DEATH | Mar. 7–Stanley Kubrick (Comment)

Stanley Kubrick.
This day in 1999, American film director  Stanley Kubrick died in Hertfordshire, England, at 70.

Born in New York City in 1928, Kubrick became interested in photography in high school and at 17 got a job as a staff photographer for Look magazine.

An assignment to cover a boxing match inspired him to make The Day of the Fight, a documentary short (1951) that was bought by a news service, and he was launched. He directed his first five feature films he was living in the United States. The next eight were produced when he was living in Britain.

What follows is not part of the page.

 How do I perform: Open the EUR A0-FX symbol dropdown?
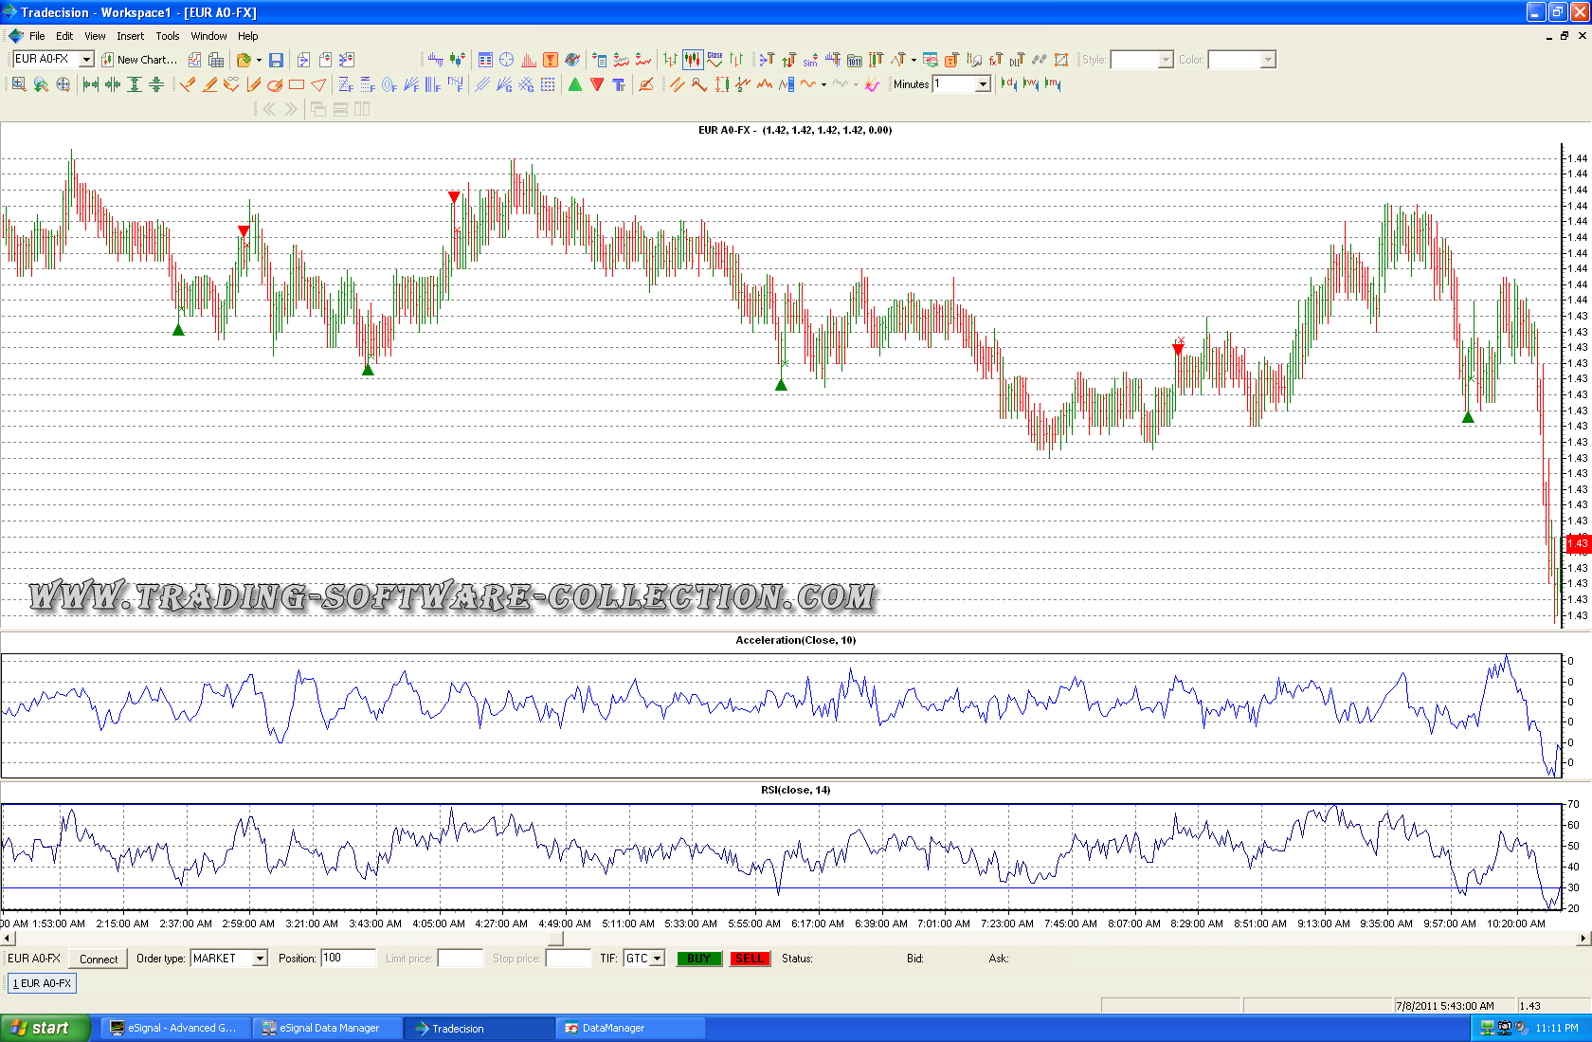coord(86,60)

These 13 feature films explore the Dark Side of human existence–war, murder, horror, pederasty, cults.
  1. Fear and Desire (1953) was his first feature-length movie, dealing with war. An indie movie, it got little attention outside New York City, where it was praised.
  2. Killer’s Kiss (1955) and
  3. The Killing (1956) brought him Hollywood interest.
  4. Paths of Glory (1957) starred Kirk Douglas. It was about military injustice in the French army during World War I. 
  5. Spartacus (1960) was another Douglas movie, about the slave rebellion led by the Roman slave Spartacus in 73 B.C. The film was a hit and won four Academy Awards, including Best Cinematography, which was attributed to Russell Metty but was largely Kubrick’s work.
  6. Lolita (1962) was based on the  novel by Vladimir Nabokov. By this time Kubrick had moved to the UK and lived in Hertfordshire near his studio.
  7. Dr. Strangelove, or: How I Learned to Stop Worrying and Love the Bomb was another success. Starring Peter Sellers and George C. Scott, it made fun of the nuclear arms race. It earned Oscar nominations for Best Picture, Best Direction, Best Screenplay, and Best Actor.
  8. 2001: A Space Odyssey (1968) was co-written with English writer Arthur C. Clarke.It is considered by many to be the greatest sci-fi film ever made. It won a Best Visual Effects Academy Award. 
  9. A Clockwork Orange (1971) was a social commentary set in the near future. The U.S. rating was X and the UK banned it. However, it collected four Oscar nominations including Best Picture.
  10. Barry Lyndon (1975) was a picturesque movie based on the 19th-century novel by William Thackeray. Kubrick took a record 300 days to shoot the film. 
  11. The Shining (1980), starring Jack Nicholson as the caretaker of a mountain resort who goes insane, was a horror masterpiece. Jack Nicholson said in an interview that his acting for this movie was helped by his having taken experimental drugs.
  12. Full Metal Jacket (1987) covered the Vietnam War and had an anti-war theme. It was popular with cinemagoers and critics.
  13. Eyes Wide Shut (1999) was a puzzling thriller about a monkish sex cult, starring Tom Cruise and Nicole Kidman. Kubrick died at 70 after turning in his final cut of the film.
Comment

I met Stanley Kubrick in England in the 1980s.  I remember him looking like he does in the photo at top. His wife was a member of a group of painters in Hertfordshire that included my sister Brigid and I attended a party that he was at. Kubrick was extremely intense and seemed to be looking for intensity in return. I was surely a disappointment.